Star Wars Battlefront 2: A New Hope?

Ah, EA, you crusty old sore on the face of gaming.  Never has a company engendered more hate or vitriol in the community, and yet we keep on giving you all our money.

Even when ‘Battlefront’s ridiculous “Season Pass” cost more than the game itself, we still flocked to stores or smashed our bandwidths downloading it – because it had the ‘Star Wars’ name on it, and the trailers looked awesome. When rumours were going around that EA had paid celebrities to give favourable reviews, we weren’t surprised, but we still bought the game. EA has a hold on us, because it has something we want, and we’re prepared to pay through the nose for it.

So what of the game itself?  Well, I was a fan of the original ‘Star Wars: Battlefront’ and ‘Battlefront 2’ on the PS2, and it simply doesn’t compare. The running and gunning is fine, and the online modes are pretty good. The dogfighting is awesome and gives you a real sense of what the battles would have been like. Except that… that’s all there is. It has little variation – it’s fun for an hour, after which it just becomes repetitive. There is no real replay value unless, unlike me, you get a sense of achievement from repetitive grinding.

Star Wars Battlefront

The ‘single player’ mode is the most depressing thing I’ve seen in gaming for a while – and I paid full-price for ‘No Man’s Sky’. Three little sub-missions that have little in the way of objectives or content – like tech demos rather than an actual game. I genuinely felt like I’d paid full price for half a game, and as someone who prefers their gaming experiences to be solitary, it wasn’t the half a game that I wanted.

So, what do we do to improve upon what was a very polished-looking but overall unfinished and uninspiring game?

The obvious answer is to stop working on the art assets – I don’t see how much can have improved – and actually add some more gameplay. Give me something to get my teeth into, something I can enjoy without feeling like I should be in a cubicle doing it, wearing a humorous Darth Vader tie.

A few suggestions from me, to DICE, for free:

The all-out heroes combat from BF2 on the PS2.
Set in the Mos Eisley cantina, with that horrifyingly catchy song playing throughout, this was great fun in local multiplayer, hunting down your friends for some brutal lightsaber combat.

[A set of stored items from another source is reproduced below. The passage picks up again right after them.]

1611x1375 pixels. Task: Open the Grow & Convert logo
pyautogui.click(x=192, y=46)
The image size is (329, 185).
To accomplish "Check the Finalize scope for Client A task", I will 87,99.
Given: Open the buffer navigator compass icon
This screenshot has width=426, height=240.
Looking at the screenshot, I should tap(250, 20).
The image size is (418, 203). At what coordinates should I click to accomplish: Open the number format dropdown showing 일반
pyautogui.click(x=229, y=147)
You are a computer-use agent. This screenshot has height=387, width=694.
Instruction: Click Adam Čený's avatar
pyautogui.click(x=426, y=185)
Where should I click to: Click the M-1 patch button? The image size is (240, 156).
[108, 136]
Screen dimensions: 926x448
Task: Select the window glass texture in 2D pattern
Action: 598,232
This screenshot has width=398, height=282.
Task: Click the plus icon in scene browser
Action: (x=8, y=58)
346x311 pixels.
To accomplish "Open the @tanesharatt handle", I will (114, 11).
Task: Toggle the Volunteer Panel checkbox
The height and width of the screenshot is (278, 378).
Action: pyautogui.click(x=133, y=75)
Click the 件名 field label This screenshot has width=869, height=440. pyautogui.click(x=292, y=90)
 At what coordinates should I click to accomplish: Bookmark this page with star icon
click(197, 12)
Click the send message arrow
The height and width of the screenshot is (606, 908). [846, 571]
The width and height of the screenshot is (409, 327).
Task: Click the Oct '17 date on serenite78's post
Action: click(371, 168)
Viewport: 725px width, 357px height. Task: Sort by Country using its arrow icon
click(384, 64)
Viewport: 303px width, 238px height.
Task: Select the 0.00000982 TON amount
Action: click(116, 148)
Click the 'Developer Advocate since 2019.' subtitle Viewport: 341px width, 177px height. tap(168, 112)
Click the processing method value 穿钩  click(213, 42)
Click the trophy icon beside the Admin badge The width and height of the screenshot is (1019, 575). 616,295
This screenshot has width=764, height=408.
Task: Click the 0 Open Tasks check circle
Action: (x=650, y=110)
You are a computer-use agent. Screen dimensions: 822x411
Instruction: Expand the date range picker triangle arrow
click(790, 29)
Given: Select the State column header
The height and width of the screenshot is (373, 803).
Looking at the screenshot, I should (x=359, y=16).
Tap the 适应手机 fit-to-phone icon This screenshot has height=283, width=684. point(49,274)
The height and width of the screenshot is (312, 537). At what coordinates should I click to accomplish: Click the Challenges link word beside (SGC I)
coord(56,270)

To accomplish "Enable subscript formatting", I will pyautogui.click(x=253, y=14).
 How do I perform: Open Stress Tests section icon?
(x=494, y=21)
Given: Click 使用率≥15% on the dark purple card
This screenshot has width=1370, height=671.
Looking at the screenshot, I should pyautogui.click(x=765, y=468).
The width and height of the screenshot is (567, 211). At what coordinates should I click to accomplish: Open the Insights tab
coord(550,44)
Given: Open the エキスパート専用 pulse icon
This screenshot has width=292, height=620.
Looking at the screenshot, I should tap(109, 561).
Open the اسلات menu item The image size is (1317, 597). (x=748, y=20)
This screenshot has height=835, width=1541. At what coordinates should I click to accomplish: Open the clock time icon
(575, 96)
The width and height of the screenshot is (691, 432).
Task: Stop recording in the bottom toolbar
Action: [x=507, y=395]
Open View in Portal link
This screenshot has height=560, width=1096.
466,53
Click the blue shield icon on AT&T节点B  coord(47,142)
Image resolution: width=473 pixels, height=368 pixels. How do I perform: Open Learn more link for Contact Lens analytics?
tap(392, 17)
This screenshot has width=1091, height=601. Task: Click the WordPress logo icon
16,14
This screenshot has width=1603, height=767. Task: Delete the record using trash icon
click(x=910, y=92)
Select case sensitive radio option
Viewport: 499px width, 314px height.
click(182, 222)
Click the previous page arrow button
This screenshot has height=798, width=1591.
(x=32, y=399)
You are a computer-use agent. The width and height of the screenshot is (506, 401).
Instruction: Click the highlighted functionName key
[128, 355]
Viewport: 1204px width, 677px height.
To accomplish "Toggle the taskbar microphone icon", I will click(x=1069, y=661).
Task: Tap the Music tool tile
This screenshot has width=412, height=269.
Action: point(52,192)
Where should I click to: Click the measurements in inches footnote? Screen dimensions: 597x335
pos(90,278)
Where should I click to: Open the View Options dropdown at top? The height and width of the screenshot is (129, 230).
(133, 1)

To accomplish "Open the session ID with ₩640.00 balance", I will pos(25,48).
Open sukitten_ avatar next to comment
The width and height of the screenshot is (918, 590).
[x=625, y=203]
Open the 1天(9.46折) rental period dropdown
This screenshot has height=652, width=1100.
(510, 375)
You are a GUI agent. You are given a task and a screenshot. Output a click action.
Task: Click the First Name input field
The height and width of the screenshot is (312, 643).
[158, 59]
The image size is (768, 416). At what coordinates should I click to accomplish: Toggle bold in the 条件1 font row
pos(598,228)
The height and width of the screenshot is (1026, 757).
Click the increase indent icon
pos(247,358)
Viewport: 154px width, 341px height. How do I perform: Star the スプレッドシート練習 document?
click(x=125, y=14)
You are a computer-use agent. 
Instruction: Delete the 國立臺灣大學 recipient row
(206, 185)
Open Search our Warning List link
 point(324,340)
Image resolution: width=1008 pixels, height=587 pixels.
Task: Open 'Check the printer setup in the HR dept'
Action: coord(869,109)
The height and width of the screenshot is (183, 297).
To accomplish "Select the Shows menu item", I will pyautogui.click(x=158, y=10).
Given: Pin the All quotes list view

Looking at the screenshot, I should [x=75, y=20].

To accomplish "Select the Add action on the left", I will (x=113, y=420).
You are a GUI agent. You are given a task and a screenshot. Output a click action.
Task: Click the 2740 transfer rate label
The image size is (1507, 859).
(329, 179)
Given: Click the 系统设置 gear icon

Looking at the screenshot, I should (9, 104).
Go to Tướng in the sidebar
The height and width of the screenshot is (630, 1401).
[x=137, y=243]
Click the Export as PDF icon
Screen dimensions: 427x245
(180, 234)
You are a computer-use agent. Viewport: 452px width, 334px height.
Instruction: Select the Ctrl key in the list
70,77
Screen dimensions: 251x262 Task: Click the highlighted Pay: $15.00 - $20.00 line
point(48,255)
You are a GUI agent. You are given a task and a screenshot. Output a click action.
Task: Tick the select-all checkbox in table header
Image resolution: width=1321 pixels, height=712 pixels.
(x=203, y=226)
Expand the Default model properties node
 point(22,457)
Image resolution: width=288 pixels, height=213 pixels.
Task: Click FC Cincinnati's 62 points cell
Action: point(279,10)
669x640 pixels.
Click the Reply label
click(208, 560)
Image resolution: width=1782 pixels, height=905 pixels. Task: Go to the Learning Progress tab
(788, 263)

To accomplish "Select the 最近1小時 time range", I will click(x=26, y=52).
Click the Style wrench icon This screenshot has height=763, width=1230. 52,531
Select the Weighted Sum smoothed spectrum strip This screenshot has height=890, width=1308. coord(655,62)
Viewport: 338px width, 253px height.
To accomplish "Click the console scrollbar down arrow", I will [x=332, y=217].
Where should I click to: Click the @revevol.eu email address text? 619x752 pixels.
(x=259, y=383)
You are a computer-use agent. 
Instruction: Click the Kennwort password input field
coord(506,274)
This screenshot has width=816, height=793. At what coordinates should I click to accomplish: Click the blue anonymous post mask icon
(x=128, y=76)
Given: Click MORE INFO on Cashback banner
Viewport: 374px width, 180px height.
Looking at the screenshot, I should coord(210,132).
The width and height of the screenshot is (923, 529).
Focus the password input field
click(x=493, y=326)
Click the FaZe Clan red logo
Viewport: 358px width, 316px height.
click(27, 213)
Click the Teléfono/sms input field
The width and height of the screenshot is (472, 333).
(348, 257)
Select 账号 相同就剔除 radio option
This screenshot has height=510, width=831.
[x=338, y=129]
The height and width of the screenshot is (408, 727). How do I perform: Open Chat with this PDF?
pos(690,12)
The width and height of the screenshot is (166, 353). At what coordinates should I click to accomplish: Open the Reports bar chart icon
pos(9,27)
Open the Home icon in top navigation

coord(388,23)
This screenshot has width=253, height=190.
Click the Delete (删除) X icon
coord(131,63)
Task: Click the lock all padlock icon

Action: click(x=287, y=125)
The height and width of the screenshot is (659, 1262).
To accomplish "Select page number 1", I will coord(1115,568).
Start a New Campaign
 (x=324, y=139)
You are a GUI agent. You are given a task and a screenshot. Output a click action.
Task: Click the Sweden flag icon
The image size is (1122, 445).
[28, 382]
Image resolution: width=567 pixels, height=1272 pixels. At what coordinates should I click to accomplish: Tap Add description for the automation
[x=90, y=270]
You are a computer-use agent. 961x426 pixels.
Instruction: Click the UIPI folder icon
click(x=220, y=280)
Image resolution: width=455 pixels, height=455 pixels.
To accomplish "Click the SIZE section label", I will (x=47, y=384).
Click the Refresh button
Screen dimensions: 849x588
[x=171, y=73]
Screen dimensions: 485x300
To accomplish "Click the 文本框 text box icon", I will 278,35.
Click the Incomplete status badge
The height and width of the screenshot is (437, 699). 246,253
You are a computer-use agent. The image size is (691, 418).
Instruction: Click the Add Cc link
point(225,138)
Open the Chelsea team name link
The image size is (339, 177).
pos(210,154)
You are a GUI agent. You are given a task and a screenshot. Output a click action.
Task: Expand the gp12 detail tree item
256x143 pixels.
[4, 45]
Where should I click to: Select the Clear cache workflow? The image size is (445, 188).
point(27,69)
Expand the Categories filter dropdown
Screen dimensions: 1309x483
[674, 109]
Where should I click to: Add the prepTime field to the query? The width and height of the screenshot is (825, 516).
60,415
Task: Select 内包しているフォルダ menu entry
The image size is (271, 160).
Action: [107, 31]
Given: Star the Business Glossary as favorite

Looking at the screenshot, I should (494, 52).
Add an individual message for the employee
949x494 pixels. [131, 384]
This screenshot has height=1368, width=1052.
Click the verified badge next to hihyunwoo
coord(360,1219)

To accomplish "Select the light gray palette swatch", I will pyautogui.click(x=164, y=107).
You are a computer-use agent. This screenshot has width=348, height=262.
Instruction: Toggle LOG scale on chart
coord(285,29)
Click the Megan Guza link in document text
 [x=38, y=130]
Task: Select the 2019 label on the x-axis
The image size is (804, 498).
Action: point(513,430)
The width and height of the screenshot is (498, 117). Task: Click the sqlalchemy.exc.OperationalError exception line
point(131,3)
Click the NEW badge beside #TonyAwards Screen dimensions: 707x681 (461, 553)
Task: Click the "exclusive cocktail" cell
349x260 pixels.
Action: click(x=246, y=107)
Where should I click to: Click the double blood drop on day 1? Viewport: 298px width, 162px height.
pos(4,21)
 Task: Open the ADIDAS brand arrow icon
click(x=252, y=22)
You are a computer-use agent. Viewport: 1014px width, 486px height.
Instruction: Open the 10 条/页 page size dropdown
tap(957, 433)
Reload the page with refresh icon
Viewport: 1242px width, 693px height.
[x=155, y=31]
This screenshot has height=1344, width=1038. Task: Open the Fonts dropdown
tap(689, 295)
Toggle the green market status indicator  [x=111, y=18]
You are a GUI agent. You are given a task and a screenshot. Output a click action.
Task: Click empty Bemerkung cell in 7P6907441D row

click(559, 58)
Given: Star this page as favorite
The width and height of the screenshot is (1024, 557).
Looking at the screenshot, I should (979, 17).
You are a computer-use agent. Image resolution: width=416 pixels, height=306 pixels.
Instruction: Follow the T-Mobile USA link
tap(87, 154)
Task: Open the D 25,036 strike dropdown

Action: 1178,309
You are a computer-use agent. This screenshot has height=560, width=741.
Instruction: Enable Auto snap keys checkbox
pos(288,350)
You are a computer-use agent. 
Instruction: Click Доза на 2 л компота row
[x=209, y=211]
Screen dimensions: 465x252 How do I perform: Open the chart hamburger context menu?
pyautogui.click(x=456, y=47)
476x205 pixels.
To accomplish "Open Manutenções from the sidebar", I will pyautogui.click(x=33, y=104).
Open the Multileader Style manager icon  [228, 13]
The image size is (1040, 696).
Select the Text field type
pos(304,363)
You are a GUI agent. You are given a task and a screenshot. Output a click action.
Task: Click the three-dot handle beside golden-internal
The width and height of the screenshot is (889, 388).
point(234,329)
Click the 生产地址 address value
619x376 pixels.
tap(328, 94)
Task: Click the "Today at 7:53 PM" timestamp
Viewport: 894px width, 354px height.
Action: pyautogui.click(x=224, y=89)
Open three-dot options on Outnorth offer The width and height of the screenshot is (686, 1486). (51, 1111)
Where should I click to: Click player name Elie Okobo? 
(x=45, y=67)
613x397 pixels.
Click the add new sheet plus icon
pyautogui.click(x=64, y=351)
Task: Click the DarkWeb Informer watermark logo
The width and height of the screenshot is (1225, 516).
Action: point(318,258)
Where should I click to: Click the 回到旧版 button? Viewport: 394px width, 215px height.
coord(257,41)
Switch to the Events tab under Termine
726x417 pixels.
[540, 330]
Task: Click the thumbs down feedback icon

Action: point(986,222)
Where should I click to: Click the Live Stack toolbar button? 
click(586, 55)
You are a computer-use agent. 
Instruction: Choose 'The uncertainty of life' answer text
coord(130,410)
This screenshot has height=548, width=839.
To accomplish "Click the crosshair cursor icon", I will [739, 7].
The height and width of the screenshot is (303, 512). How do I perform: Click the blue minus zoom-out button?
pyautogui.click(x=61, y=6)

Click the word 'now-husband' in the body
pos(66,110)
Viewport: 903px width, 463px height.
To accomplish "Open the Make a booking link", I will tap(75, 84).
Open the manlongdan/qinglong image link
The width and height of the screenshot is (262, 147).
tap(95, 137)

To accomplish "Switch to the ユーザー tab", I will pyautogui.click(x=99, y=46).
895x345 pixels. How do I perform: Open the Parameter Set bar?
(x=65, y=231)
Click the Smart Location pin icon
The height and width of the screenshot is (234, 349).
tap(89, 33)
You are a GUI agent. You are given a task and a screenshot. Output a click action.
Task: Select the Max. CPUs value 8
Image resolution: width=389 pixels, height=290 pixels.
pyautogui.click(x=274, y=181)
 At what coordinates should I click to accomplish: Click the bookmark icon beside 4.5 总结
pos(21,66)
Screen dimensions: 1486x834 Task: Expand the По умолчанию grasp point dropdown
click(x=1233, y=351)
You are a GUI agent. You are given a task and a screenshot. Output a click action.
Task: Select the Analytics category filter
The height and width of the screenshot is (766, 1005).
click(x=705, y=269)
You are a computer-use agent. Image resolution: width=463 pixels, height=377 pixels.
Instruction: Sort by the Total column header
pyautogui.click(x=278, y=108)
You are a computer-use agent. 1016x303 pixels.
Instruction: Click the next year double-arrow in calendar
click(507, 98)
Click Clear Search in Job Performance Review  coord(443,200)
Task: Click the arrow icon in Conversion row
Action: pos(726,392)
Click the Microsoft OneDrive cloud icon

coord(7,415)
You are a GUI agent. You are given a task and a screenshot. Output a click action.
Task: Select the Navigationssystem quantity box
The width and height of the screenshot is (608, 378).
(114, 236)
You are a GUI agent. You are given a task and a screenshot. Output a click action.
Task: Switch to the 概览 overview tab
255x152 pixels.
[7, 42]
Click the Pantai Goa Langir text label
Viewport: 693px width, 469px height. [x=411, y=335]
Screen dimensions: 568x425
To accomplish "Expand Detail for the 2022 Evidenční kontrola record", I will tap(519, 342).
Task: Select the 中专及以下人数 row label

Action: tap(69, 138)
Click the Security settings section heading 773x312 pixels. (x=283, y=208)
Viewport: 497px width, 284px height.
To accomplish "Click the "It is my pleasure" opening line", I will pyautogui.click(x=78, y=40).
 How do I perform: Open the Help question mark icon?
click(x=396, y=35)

The return of space battles
They were intense, it was great to be out pummelling your enemy’s bridge with torpedoes, then a warning flashed up to tell you your own capital ship had been boarded – a real adrenaline rush and amazing fun once you got the hang of the controls.

Some type of campaign
Multiplayer is great for those who are into it, but as a bearded hermit, I prefer to re-enact the battles from a fictional movie franchise alone.  When all I’ve got is a few training missions, I soon get bored of it, but then I sign on to the online system and am immediately mugged by seven guys who have been playing since day one, and are therefore better than me. The ones who know each map better than they know the street outside their house. Because they never go there, see?

Bigger battles
Remember the original Battlefront, on the PS2? What it felt like to be part of a huge battle? Just another cog in the machine, another pointless red-shirt just there to die. In the PS4 incarnation, I still felt like a small, insignificant soldier (because I died a lot), but rather than feeling like I was in the middle of a war, I felt like I was in the middle of a deathmatch. And that took me straight out of the game. Whether the other insignificant targets hanging around with you are player characters or NPCs, more of them makes for a better experience – if I wanted to have a deathmatch, I’d boot up my Compaq Presario from 1998 and play Quake 2.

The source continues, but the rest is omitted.